**TASK DETAILS:** Copy every line of the data below verbatim, omitting the pictures.

++++++++++

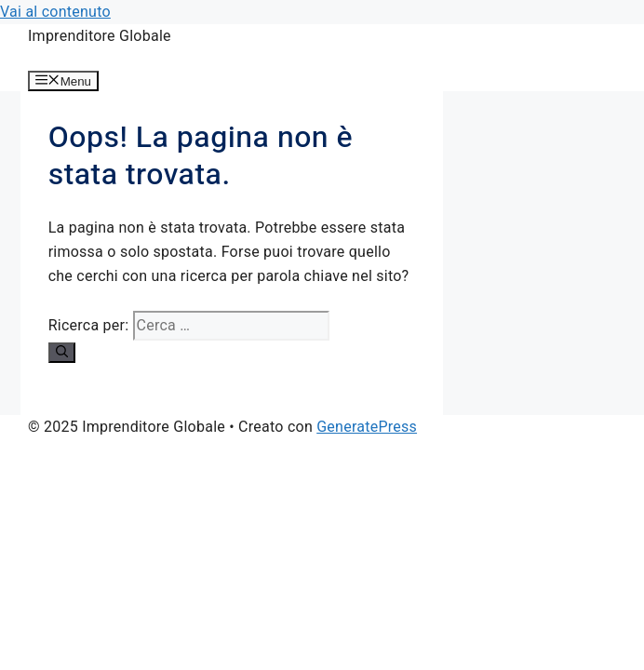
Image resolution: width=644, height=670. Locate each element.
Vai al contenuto (55, 11)
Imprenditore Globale (100, 35)
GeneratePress (367, 426)
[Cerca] (61, 353)
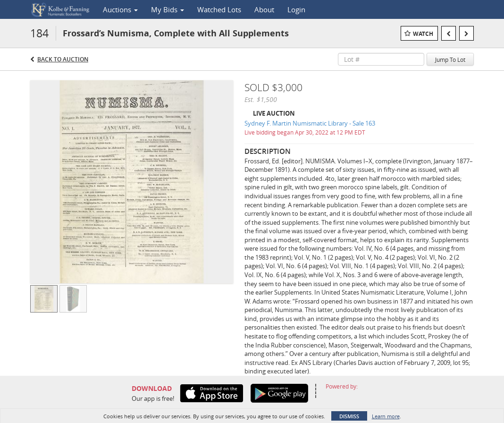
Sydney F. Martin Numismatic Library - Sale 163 (310, 123)
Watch (423, 34)
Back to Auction (63, 59)
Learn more (386, 416)
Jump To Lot (450, 59)
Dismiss (349, 416)
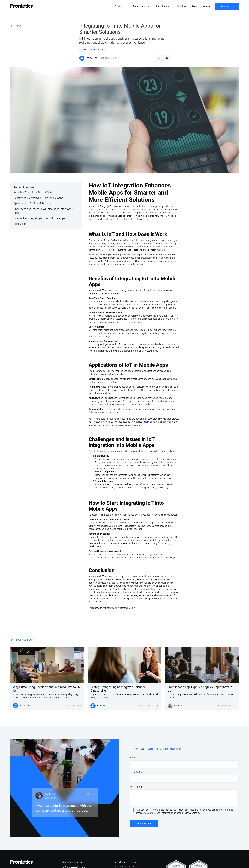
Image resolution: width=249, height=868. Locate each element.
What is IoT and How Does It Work (33, 192)
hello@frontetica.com (125, 862)
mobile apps (149, 422)
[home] (22, 6)
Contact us (226, 6)
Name (133, 757)
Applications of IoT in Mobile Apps (33, 203)
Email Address (137, 772)
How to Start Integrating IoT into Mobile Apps (39, 218)
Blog (194, 6)
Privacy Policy (193, 813)
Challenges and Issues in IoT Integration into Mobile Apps (43, 211)
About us (181, 6)
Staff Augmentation (72, 862)
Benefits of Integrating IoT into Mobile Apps (38, 198)
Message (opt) (137, 786)
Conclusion (20, 224)
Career (207, 6)
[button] (121, 6)
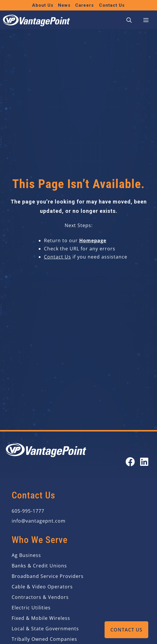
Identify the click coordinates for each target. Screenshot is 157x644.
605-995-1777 (28, 511)
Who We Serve (40, 540)
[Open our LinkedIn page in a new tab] (144, 462)
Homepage (93, 240)
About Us (43, 5)
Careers (84, 5)
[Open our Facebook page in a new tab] (130, 462)
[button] (129, 20)
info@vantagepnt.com (38, 521)
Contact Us (126, 630)
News (64, 5)
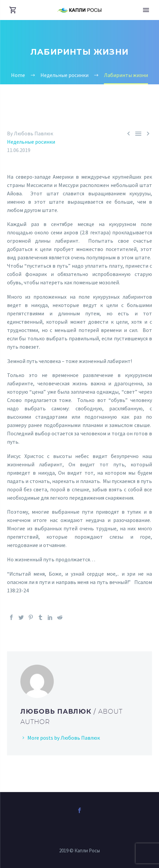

++++++++++

**OUTPUT BELOW:**
Image resolution: width=644, height=670. Locate each element.
Vai al contenuto (55, 11)
Imprenditore Globale (100, 35)
GeneratePress (367, 426)
[Cerca] (61, 353)
Sydney F. Martin Numismatic Library - Sale 163 (310, 123)
Watch (423, 34)
Back to Auction (63, 59)
Learn more (386, 416)
Jump To Lot (450, 59)
Dismiss (349, 416)
Image resolution: width=249, height=868. Locate each element.
What is IoT and How Does It Work (33, 192)
hello@frontetica.com (125, 862)
mobile apps (149, 422)
[home] (22, 6)
Contact us (226, 6)
Name (133, 757)
Applications of IoT in Mobile Apps (33, 203)
Email Address (137, 772)
How to Start Integrating IoT into Mobile Apps (39, 218)
Blog (194, 6)
Privacy Policy (193, 813)
Challenges and Issues in IoT Integration into Mobile Apps (43, 211)
About us (181, 6)
Staff Augmentation (72, 862)
Benefits of Integrating IoT into Mobile Apps (38, 198)
Message (opt) (137, 786)
Conclusion (20, 224)
Career (207, 6)
[button] (121, 6)
Identify the click coordinates for each target. Screenshot is 157x644.
605-995-1777 (28, 511)
Who We Serve (40, 540)
[Open our LinkedIn page in a new tab] (144, 462)
Homepage (93, 240)
About Us (43, 5)
Careers (84, 5)
[Open our Facebook page in a new tab] (130, 462)
[button] (129, 20)
info@vantagepnt.com (38, 521)
Contact Us (126, 630)
News (64, 5)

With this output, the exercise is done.